Start of ENTRIES PROVIDED
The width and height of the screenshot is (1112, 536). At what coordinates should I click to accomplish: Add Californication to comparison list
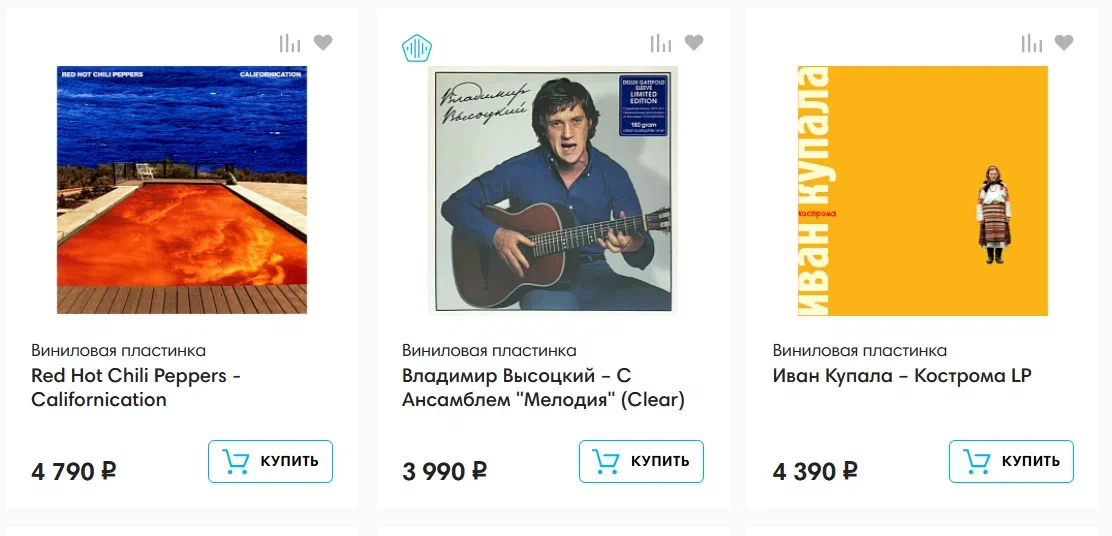(x=290, y=43)
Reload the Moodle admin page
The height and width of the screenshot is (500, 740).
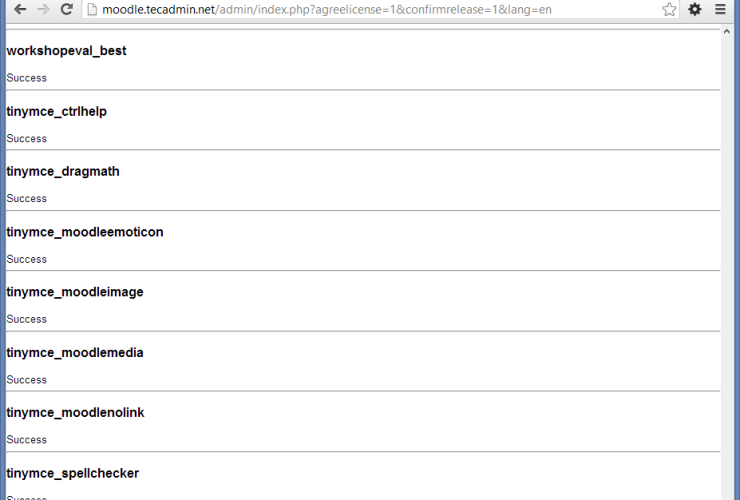tap(67, 9)
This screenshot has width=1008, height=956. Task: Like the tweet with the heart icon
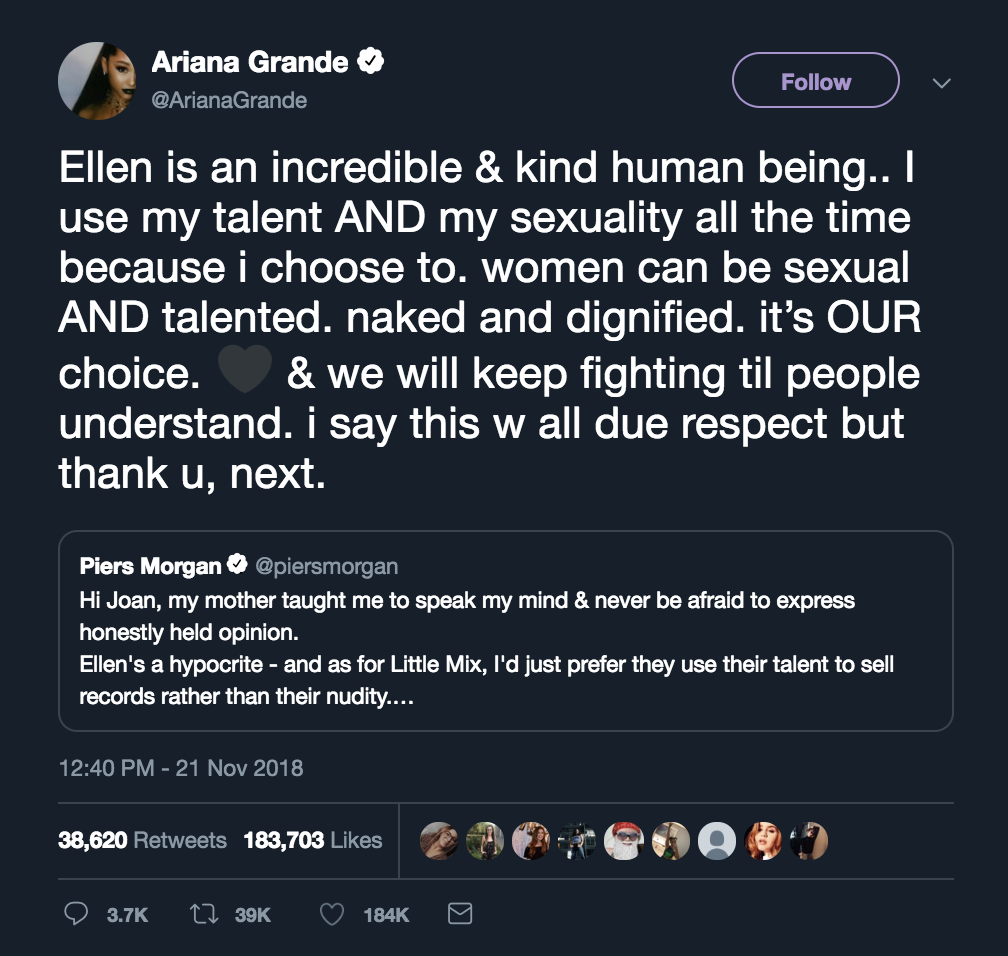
End of ENTRIES PROVIDED
→ **PROBLEM DESCRIPTION**: Could you transcribe the records above exactly, leaving every picture out?

→ **TASK OUTPUT**:
The width and height of the screenshot is (1112, 536). At what coordinates should I click to accomplish: Add Californication to comparison list
(x=290, y=43)
Reload the Moodle admin page
The height and width of the screenshot is (500, 740).
tap(67, 9)
This screenshot has width=1008, height=956. Task: Like the tweet with the heart icon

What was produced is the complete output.